Antipsychotics are the cornerstone of treatment for schizophrenia, but they have limited effectiveness, as most patients require subsequent strategies at some point of their treatment. Despite being widely used, the efficacy of pharmacologic augmentation of antipsychotics is controversial and no combination treatment has been approved for schizophrenia. We conducted a systematic review in PubMed and PsycInfo on June 1st 2015 and a random effects meta-analysis of meta-analyses of short-term, placebo-controlled studies of pharmacological augmentation strategies of antipsychotics in schizophrenia.

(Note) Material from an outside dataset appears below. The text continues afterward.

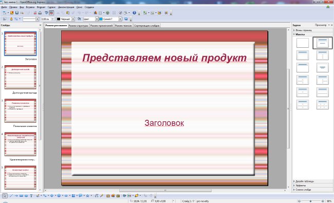Select the Ellipse drawing tool
Viewport: 334px width, 203px height.
[x=26, y=195]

Methodological quality of meta-analyses was measured using the AMSTAR, plus 6 additional items developed to rate the content quality of the meta-analyzed trials. Out of 3062 publications, we identified 36 eligible augmenting strategies. For total symptom reduction, 25 strategies augmenting antipsychotics and 5 strategies augmenting clozapine were eligible and examined. Eleven strategies were more efficacious than placebo, none of them augmenting clozapine. Significant effect sizes ranged between SMD −1.03 and −0.23. Efficacy was not correlated with the quality of the meta-analyses. Only the meta-analysis for NSAIDs augmentation had a score greater than half of the possible points for content quality. Only antipsychotics, azapirones, antidepressants and lithium were less discontinued than placebo. Serotonin-3-receptor antagonists, lamotrigine, mirtazapine/mianserine, minocycline and estrogens had large effect sizes augmenting antipsychotics. However the quality of the content of most meta-analyses was low. The NSAIDs augmentation meta-analysis had the best content quality, yet with a low effect size for efficacy. The evidence for short-term augmentation strategies of antipsychotics in schizophrenia is inconclusive, due to the limited quality of the available trials.
Disclosure of interest
The authors have not supplied their declaration of competing interest.